Hospital-Based Practices Order More Unnecessary Tests and Services

Technician using microscope

Low-value care, or tests and services that offer little to no medical benefit, can be a strong indicator of wasteful health care spending. In a paper published in JAMA Internal MedicineBruce Landon and coauthors at HMS, HPSH, BIDMC and UCLA found that hospital-based primary care practices prescribed more services indicative of low-value care than those practices based at community-based primary care clinics.

Hospital-based specialists showed an overreliance on referrals to specialists, CT scans, MRIs and X-rays—services that research has shown account for up to one-third of wasteful medical care.

In an associated press release, Landon said: 

Hospital-based practices need to be aware of their tendency to overuse certain tests and services of questionable therapeutic value for patients with uncomplicated conditions. That knowledge can help both frontline clinicians and hospital leaderships find ways to eliminate or at least reduce such unnecessary services.
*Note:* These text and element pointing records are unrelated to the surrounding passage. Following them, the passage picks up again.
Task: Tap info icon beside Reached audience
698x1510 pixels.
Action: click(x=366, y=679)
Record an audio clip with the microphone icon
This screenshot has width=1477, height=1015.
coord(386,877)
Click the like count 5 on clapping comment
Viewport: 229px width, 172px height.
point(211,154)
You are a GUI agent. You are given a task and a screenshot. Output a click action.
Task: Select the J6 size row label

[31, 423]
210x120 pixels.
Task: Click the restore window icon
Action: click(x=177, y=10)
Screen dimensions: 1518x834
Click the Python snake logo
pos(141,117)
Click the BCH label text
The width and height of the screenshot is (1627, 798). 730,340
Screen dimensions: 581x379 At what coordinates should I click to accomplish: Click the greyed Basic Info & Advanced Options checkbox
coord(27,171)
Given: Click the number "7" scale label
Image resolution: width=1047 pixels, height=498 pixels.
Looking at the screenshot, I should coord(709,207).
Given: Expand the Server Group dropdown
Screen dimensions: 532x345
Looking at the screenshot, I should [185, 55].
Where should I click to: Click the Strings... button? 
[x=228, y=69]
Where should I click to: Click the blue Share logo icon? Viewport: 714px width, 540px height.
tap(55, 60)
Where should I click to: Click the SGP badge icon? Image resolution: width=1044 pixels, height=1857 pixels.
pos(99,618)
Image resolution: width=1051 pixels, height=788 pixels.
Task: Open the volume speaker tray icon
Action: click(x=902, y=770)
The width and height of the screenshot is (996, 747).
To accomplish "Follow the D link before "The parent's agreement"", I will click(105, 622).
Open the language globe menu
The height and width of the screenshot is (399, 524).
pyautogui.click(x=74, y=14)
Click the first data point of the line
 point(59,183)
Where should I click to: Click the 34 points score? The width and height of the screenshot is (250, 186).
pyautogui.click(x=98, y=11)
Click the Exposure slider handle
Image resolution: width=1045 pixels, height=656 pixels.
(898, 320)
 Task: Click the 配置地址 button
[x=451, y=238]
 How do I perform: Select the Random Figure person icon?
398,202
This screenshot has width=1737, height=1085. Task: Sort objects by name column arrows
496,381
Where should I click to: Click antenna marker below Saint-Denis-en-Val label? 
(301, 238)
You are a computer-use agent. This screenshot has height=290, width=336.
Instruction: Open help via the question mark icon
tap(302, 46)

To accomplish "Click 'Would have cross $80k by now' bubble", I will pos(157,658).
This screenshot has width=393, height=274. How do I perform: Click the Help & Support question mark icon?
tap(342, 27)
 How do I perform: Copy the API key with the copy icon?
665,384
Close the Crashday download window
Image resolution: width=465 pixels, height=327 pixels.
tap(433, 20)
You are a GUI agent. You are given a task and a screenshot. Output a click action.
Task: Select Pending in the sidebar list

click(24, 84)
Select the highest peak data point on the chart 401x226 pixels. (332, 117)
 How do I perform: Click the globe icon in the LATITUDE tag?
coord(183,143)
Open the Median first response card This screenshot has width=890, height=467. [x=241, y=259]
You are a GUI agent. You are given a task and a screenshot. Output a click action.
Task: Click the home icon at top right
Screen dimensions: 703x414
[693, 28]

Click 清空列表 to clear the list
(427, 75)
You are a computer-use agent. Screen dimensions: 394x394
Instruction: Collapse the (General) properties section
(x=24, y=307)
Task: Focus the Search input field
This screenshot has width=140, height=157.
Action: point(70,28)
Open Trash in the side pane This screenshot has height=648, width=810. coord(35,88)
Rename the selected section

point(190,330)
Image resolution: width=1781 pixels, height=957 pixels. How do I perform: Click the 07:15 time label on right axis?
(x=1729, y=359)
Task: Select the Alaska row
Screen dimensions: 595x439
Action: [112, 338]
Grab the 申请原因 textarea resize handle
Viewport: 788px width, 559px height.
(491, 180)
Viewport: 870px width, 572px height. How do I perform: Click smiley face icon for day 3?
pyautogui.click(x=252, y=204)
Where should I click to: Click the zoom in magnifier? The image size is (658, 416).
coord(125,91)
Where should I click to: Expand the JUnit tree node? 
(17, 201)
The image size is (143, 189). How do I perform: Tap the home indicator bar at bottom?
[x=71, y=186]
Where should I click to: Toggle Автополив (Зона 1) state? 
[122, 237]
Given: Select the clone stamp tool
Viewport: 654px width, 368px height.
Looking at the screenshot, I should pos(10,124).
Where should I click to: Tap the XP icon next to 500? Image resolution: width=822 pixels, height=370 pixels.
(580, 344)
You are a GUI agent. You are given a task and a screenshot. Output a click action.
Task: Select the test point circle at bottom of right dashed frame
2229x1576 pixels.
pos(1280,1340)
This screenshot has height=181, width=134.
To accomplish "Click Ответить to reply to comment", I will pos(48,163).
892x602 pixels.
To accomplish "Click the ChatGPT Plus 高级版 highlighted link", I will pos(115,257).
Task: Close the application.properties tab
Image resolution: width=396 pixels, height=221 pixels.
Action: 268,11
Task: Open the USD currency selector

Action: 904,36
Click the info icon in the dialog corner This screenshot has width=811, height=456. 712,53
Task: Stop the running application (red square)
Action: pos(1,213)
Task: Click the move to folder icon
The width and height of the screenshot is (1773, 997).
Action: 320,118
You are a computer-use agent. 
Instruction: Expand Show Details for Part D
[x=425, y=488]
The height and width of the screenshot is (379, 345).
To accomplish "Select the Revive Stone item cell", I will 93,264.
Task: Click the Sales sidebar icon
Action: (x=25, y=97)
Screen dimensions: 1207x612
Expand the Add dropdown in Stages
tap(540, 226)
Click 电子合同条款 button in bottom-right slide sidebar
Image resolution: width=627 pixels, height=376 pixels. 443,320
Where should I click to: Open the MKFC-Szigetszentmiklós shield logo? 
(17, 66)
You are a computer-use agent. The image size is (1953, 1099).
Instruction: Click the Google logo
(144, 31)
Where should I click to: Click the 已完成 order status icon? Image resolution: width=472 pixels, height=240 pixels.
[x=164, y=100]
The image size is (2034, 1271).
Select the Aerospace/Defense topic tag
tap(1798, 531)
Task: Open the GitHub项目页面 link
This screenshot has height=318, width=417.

The researchers noted that these results may help develop strategies to reduce wasteful care. They also postulated that continuity of care—seeing the same physician over a period of time, is also important. Landon said,

Not seeing your regular primary care physician—what we call discontinuity of care—might be a weak spot where low value care can creep in. The more we know about what situations are most likely to lead to patients’ receiving low-value care, the more we can do to prevent it.